Organizer: Humberto Saenz & Kyle Chaput

 

This portfolio presents lithography as a material-driven mode of inquiry in which thinking occurs through physical interaction, chemical response, and iterative decision-making. Grounded in the medium’s inherent balance of control and contingency, the project uses lithography to examine contemporary social, environmental, and technological conditions through a process that values observation, accumulation, and material awareness. 

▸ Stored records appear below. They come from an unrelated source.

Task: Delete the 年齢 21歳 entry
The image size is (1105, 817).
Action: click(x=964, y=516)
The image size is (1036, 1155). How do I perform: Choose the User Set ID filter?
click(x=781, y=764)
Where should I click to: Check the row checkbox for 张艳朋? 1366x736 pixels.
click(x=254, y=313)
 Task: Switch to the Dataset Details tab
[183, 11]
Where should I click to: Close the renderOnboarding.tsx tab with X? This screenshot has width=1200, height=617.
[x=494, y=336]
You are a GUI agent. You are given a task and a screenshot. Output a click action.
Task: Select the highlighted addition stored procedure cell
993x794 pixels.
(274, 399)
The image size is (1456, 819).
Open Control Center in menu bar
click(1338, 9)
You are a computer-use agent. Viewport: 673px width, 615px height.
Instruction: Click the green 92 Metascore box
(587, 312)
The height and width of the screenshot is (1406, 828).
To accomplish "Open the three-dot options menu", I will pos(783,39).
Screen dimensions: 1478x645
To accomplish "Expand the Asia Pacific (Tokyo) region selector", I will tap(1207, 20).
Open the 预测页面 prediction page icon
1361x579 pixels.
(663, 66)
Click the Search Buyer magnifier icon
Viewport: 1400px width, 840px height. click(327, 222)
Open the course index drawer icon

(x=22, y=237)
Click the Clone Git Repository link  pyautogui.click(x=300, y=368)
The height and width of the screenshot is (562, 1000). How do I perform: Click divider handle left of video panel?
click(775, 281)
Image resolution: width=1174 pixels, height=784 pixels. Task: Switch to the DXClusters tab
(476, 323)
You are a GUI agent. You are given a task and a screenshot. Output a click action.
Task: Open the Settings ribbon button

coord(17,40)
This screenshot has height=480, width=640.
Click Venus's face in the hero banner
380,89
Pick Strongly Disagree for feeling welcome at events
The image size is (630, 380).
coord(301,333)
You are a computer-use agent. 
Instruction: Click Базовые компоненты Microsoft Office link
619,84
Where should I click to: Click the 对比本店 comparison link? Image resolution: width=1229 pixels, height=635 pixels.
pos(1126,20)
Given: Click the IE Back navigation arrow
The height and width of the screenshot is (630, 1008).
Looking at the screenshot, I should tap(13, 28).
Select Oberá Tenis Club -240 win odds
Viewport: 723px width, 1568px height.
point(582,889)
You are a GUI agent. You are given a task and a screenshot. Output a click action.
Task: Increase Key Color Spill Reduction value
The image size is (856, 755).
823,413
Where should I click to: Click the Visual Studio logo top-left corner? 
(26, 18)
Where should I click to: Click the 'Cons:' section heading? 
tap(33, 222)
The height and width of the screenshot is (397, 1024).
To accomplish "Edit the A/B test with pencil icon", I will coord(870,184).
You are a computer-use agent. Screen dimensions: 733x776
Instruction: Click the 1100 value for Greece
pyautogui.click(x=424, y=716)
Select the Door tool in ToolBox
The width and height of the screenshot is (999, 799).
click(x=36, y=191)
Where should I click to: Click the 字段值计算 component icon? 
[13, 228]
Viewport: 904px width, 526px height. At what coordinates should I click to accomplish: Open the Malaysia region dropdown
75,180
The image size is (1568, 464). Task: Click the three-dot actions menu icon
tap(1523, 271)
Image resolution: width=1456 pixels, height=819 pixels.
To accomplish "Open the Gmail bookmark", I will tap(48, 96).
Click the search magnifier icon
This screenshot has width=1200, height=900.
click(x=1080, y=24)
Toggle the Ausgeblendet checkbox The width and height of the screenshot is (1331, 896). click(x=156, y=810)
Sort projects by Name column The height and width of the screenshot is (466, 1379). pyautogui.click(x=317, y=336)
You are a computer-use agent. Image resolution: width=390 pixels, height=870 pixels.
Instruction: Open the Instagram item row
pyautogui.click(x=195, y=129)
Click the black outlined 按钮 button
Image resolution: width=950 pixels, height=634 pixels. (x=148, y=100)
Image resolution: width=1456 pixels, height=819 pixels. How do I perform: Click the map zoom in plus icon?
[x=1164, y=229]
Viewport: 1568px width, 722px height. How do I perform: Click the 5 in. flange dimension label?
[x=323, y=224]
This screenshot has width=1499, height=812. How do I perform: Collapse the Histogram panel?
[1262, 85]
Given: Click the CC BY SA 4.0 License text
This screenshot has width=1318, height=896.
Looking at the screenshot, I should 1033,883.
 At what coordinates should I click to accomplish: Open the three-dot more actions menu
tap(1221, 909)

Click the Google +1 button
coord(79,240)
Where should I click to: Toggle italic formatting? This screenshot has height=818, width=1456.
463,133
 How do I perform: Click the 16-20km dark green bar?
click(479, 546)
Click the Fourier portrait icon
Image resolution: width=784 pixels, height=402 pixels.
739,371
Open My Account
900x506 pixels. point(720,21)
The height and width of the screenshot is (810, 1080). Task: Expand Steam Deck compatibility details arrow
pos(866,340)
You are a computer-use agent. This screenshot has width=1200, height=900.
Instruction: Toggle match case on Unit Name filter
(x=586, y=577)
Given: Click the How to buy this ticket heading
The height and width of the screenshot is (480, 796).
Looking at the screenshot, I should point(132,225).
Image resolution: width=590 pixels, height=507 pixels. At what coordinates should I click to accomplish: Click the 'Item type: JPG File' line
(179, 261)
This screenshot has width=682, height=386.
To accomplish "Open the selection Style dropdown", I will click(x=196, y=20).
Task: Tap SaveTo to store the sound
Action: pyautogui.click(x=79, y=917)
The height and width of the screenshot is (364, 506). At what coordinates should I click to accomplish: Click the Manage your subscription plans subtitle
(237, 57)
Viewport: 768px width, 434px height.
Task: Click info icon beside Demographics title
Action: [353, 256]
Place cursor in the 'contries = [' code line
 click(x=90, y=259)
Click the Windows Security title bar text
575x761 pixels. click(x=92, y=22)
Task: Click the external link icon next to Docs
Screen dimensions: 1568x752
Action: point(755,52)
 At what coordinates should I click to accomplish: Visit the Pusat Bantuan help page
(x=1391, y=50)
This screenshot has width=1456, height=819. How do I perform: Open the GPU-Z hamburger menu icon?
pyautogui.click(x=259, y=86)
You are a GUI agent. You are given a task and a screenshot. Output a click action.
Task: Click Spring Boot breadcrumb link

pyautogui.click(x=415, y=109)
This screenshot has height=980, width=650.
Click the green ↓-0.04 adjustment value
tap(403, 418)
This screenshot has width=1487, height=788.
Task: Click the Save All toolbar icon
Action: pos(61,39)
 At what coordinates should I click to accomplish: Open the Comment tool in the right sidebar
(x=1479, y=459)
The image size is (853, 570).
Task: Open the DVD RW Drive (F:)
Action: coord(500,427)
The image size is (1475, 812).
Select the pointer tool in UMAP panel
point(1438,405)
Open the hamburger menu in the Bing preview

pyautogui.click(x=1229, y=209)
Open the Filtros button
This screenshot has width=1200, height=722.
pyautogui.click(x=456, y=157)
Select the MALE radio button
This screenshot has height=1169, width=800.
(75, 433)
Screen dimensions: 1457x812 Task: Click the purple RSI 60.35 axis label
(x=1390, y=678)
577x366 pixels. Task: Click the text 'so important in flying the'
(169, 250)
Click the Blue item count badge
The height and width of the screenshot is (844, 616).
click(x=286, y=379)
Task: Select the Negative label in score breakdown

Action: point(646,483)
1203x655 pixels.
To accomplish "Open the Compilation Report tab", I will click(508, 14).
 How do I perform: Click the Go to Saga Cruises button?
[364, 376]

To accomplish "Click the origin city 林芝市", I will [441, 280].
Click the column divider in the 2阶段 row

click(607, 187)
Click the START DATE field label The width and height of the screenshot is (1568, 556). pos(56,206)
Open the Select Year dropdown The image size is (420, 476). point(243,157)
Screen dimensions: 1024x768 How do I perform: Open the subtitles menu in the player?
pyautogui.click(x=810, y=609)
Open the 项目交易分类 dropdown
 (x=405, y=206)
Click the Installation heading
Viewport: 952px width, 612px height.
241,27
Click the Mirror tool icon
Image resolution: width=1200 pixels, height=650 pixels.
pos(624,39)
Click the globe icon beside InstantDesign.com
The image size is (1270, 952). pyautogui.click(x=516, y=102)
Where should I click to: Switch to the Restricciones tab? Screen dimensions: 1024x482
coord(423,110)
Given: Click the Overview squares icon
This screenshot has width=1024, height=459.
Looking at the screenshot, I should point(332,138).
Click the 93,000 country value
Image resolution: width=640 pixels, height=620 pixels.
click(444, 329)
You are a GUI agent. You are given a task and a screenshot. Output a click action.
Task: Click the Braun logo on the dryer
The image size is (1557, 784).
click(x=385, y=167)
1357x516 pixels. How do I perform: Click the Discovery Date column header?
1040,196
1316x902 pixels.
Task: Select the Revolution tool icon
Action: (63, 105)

Invited artists will produce hand-pulled lithographs addressing issues such as displacement, inequity, ecological pressure, and ethical questions surrounding emerging technologies. Through the integration of image, text, and surface, contributors will explore how visual information is constructed and how meaning shifts through repetition, variation, and material intervention. 

Print Size: 15”x20”

Organizer: Vanessa Jo Bahr

Participants: Vanessa Jo Bahr, Michael Barnes, Christa Carleton, Daniel Chiaccio, Dylan Goldberger, Dennis McNett, Samantha Mendoza, Emmett Merrill, Johanna Mueller, Ryan O’Malley, Bobby Rosenstock, Michael Weigman, Cammy York


An exchange dedicated to honor the lore and legacy embodied by our steadfast, furry beasts. Their inspiration - endless, their comic relief - unparalleled. The only creatures who remain with us throughout all our successes and failures, matching our diligent work ethic in the studio from sun up to sun down, days on end. From countless treats and belly rub breaks, to tripped over toys and fierce security alerts, they keep up safe and sane. Whether you want to render your personal canine companion or choose to reference dogs, wolves or coyotes more broadly, take a moment to create a print about them for once. Let this exchange serve as an ode to our fearless familiars, our studio mates, our best friends. May their dog hair bless our prints and their bark cast spells upon our paper.

Print Size: 11x14 inches

Organizers: Kristin Powers Nowlin, Jason Scuilla, Mervi Pakaste

Participants: Alan Larkin, Brian Jones, April Foster, Barb Madsen, Mark Ritchie, Karen Kunc, Karla Hackenmiller, Art Werger, Melissa Haviland, Kent Kapplinger, Jenny Schmid, Kristin Powers Nowlin, John Richardson, Taryn McMahon, J. Leigh Garcia, Jason Scuilla, Mervi Pakaste, Lauren Cardenas, Leslie Koptcho


Conferences are still the primary face-to-face means of sharing information, knowledge, and “printelligence” amongst the Mid America Print Council community. Participants in this portfolio represent decades of accumulated knowledge about the organization as it has grown and developed since the first conference in South Bend, Indiana in 1994. These artists also embody the breadth of techniques, processes, and themes that are characteristic to the field of printmaking and which we celebrate every two years. As members gather once again for our sixteenth in-person conference, we aim to honor past and present directors, organizers, and coordinators for their behind-the-scenes contributions to the personal and professional connections that are formed between fellow lovers of ink and paper during these biennial proceedings. 

Print Size: 11x14 inches 

Organizers: M. Robyn Wall & Nathan Pietrykowski

Participants: M. Robyn Wall, Nathan Pietrykowski, Grant Brownlow, Andrew Kosten, Heather Muise, Tate Folley, Chadwick Tolley, Joe D’uva, Annie Klein, Luke Ball, Melaine Yazzie, Mary Jones, Christina Kang, Brett Anderson, Stephanie Alaniz, David Wischer, Ron Linn, Matthew Egan, Andi Newberry, Chenxi Gao, Kaleena Stasiak, Dustin Brinkman & Joseph Lupo

 

Leave a Mark examines text and image in the contemporary print field. The goal of the portfolio is to foster slow reading of art, support public libraries as places of print and prompt connections between visual art and the written word. Artists in the portfolio are asked to create a print and bookmark that uses a combination of text and image to create their piece.